Meus filhos, laowais, já comeram escorpião. A chinesa que trabalha comigo nunca nem sequer pensou em experimentar… olha que coisa! =]

E, de repente soltou: ‘ok, mas o que mais você fala???’ uiiii.

Sobre os hábitos, a cultura, respondi. Por exemplo, o arrotar na mesa é uma coisa supernormal aqui, não é? Sim, ela respondeu. Então… No Brasil, e no mundo ocidental de modo geral, isso é uma tremenda falta de educação. Não se faz isso na mesa, nem em lugar nenhum que haja mais pessoas juntas.

Gente… Eu deveria ter filmado essa conversa, juro. Se soubesse que a coisa iria para esse lado, teria feito, porque nunca vou conseguir descrever a expressão dela no diálogo a seguir.

– Como assim??? – Ela perguntou com olhos arregalados? – E quando você está satisfeito, como demonstra? E quando você gosta da comida que a pessoa fez para você, como ela vai saber? E se seu corpo precisa colocar para fora a ‘satisfação’? O corpo pede isso… Como vocês fazem?

Tentei explicar (para ela, o inexplicável) que da mesma forma que nós abraçamos e beijamos pessoas que acabamos de conhecer, e isso é algo não muito aceito na China, principalmente entre homens e mulheres, o arrotar era algo não muito aceito na nossa cultura. Só os bebês eram estimulados a arrotar, porque não podem fazer diferente. E ponto. Então ela, super pensativa, solta essa:

– Então se eu for para o Brasil, ou Estados Unidos, e arrotar na mesa, vou ser mal educada?

Sim, eu falei. Vai todo mundo olhar para você com cara feia (rs). Ela riu e disse: Bom, saber…

Claro, que achei melhor mudar o rumo da prosa, até porque já havia dado muita informação para ela de uma só vez, e não queria ver a moça mais assustada.

Lily com um dos nossos bebês.

Lily com um dos nossos bebês.

Mas na realidade ficou uma enorme vontade de continuar e entender como o chinês vê a nossa cultura. O que ele realmente sabe, o que ele realmente entende.

E volto a frisar, essa moça é uma graça de pessoa, tem um nível de inglês acima da média, é muito proativa, é cristã (o que não é comum aqui, geralmente os chineses são ateus), conhece pessoas do mundo todo. Então, como diria minhas amigas estatísticas, ela está fora da curva… Não representa o chinês de modo geral.

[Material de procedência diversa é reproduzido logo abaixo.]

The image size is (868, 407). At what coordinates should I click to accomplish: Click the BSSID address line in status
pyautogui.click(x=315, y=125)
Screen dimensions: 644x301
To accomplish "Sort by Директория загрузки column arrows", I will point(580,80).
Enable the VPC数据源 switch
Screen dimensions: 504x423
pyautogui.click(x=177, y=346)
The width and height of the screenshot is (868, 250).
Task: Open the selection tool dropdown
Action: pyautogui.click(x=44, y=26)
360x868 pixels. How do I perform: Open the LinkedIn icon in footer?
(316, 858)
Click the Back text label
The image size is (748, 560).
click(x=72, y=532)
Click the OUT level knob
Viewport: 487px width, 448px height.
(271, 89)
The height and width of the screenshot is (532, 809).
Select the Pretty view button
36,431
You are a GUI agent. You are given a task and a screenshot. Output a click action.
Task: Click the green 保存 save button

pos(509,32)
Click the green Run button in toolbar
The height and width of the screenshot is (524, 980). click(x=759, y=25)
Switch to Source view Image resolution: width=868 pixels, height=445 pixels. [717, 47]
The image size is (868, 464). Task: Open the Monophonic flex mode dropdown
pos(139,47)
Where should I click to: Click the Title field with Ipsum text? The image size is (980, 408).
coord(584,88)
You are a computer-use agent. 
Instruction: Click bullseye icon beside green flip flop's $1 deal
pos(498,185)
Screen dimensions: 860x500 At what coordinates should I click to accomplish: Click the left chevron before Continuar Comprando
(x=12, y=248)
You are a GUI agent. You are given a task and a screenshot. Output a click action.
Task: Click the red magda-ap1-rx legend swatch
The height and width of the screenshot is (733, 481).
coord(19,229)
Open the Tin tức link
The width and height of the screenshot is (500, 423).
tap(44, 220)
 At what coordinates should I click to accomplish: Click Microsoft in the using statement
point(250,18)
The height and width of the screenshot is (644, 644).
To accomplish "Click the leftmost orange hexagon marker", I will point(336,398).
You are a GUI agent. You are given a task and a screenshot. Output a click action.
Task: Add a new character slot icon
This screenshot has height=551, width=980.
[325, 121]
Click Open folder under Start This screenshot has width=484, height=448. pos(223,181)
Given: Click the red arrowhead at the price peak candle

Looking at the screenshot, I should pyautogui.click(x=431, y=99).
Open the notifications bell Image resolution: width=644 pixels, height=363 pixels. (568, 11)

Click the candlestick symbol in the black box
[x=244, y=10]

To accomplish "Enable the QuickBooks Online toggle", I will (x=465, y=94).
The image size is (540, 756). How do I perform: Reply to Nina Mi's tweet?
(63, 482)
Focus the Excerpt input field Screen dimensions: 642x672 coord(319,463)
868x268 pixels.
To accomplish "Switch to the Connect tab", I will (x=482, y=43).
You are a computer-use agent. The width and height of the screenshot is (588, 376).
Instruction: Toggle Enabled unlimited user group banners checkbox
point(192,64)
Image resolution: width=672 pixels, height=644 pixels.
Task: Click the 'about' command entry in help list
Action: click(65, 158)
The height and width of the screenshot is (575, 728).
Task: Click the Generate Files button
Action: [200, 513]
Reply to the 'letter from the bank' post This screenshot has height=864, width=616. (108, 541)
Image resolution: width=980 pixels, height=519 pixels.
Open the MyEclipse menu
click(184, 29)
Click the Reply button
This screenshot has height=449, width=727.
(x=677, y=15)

Se ela se espantou com duas informações que dei, como se comportaria um chinês comum, sem essa bagagem que a Lily possui?

E mais uma vez volto ao ponto que tanto intriga: ‘quem nasceu o primeiro? O ovo ou a galinha?’, ‘que cultura é a certa? A ocidental ou a oriental?’, ‘ser ou não ser? Eis a questão.’ E poderia elencar mais um monte de perguntas que não tem resposta, ou que a resposta será diferente para cada um que a responder, pois não há certo e errado. Há visões diferentes e pontos de vista opostos.

Mais do que isso, há realidades controversas e experiências que criam resistências, que mudam costumes, que se adaptam a vida de uma determinada sociedade, de um grupo específico. Isso é a pluralidade cultural, as características que definem um grupo, uma sociedade. E mais do que tudo, deve ser respeitada, por pior que seja aos nossos olhos.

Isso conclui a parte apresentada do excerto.